### The problem
Please rewrite the data below with every "Instruction" changed to "Command" and nothing else altered.
— Begin Exercise material —
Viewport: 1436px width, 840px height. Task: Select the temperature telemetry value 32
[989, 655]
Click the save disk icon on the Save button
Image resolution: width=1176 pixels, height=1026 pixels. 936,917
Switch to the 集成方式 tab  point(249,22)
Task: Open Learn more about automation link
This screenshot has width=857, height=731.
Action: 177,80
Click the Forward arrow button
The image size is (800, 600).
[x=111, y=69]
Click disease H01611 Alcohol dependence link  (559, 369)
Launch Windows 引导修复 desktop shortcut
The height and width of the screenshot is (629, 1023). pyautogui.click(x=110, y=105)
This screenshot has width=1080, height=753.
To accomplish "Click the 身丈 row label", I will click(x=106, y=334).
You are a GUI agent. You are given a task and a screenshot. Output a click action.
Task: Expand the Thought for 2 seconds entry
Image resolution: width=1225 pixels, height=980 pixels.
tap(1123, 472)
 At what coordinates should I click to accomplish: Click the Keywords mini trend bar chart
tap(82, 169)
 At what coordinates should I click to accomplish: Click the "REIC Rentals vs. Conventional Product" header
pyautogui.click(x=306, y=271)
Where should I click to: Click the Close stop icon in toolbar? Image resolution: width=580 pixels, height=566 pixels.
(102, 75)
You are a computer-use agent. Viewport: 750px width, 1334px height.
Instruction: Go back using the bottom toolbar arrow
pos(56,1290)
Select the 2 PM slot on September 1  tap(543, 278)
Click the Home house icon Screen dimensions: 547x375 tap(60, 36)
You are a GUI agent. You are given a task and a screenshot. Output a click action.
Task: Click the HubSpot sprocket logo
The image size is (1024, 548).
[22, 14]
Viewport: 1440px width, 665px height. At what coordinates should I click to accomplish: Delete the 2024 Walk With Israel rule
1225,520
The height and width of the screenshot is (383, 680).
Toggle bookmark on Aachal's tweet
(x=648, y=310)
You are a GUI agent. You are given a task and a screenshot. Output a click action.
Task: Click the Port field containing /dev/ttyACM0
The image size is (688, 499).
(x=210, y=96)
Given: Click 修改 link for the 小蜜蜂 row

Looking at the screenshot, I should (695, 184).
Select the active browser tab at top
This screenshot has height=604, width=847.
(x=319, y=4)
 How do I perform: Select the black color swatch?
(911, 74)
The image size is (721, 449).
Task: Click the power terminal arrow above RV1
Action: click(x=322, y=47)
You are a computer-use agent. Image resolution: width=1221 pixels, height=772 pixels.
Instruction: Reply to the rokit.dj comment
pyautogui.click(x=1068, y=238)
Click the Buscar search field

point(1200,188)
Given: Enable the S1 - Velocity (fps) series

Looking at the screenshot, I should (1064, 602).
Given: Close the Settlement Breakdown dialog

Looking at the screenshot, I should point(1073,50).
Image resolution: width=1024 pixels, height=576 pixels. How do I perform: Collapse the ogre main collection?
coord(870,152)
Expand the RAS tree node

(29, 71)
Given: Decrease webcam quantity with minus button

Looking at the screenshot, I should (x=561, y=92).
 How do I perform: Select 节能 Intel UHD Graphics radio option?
— End Exercise material —
### Response
Viewport: 1436px width, 840px height. Task: Select the temperature telemetry value 32
[989, 655]
Click the save disk icon on the Save button
Image resolution: width=1176 pixels, height=1026 pixels. 936,917
Switch to the 集成方式 tab  point(249,22)
Task: Open Learn more about automation link
This screenshot has width=857, height=731.
Action: 177,80
Click the Forward arrow button
The image size is (800, 600).
[x=111, y=69]
Click disease H01611 Alcohol dependence link  (559, 369)
Launch Windows 引导修复 desktop shortcut
The height and width of the screenshot is (629, 1023). pyautogui.click(x=110, y=105)
This screenshot has width=1080, height=753.
To accomplish "Click the 身丈 row label", I will click(x=106, y=334).
You are a GUI agent. You are given a task and a screenshot. Output a click action.
Task: Expand the Thought for 2 seconds entry
Image resolution: width=1225 pixels, height=980 pixels.
tap(1123, 472)
 At what coordinates should I click to accomplish: Click the Keywords mini trend bar chart
tap(82, 169)
 At what coordinates should I click to accomplish: Click the "REIC Rentals vs. Conventional Product" header
pyautogui.click(x=306, y=271)
Where should I click to: Click the Close stop icon in toolbar? Image resolution: width=580 pixels, height=566 pixels.
(102, 75)
You are a computer-use agent. Viewport: 750px width, 1334px height.
Command: Go back using the bottom toolbar arrow
pos(56,1290)
Select the 2 PM slot on September 1  tap(543, 278)
Click the Home house icon Screen dimensions: 547x375 tap(60, 36)
You are a GUI agent. You are given a task and a screenshot. Output a click action.
Task: Click the HubSpot sprocket logo
The image size is (1024, 548).
[22, 14]
Viewport: 1440px width, 665px height. At what coordinates should I click to accomplish: Delete the 2024 Walk With Israel rule
1225,520
The height and width of the screenshot is (383, 680).
Toggle bookmark on Aachal's tweet
(x=648, y=310)
You are a GUI agent. You are given a task and a screenshot. Output a click action.
Task: Click the Port field containing /dev/ttyACM0
The image size is (688, 499).
(x=210, y=96)
Given: Click 修改 link for the 小蜜蜂 row

Looking at the screenshot, I should (695, 184).
Select the active browser tab at top
This screenshot has height=604, width=847.
(x=319, y=4)
 How do I perform: Select the black color swatch?
(911, 74)
The image size is (721, 449).
Task: Click the power terminal arrow above RV1
Action: click(x=322, y=47)
You are a computer-use agent. Image resolution: width=1221 pixels, height=772 pixels.
Command: Reply to the rokit.dj comment
pyautogui.click(x=1068, y=238)
Click the Buscar search field

point(1200,188)
Given: Enable the S1 - Velocity (fps) series

Looking at the screenshot, I should (1064, 602).
Given: Close the Settlement Breakdown dialog

Looking at the screenshot, I should point(1073,50).
Image resolution: width=1024 pixels, height=576 pixels. How do I perform: Collapse the ogre main collection?
coord(870,152)
Expand the RAS tree node

(29, 71)
Given: Decrease webcam quantity with minus button

Looking at the screenshot, I should (x=561, y=92).
 How do I perform: Select 节能 Intel UHD Graphics radio option?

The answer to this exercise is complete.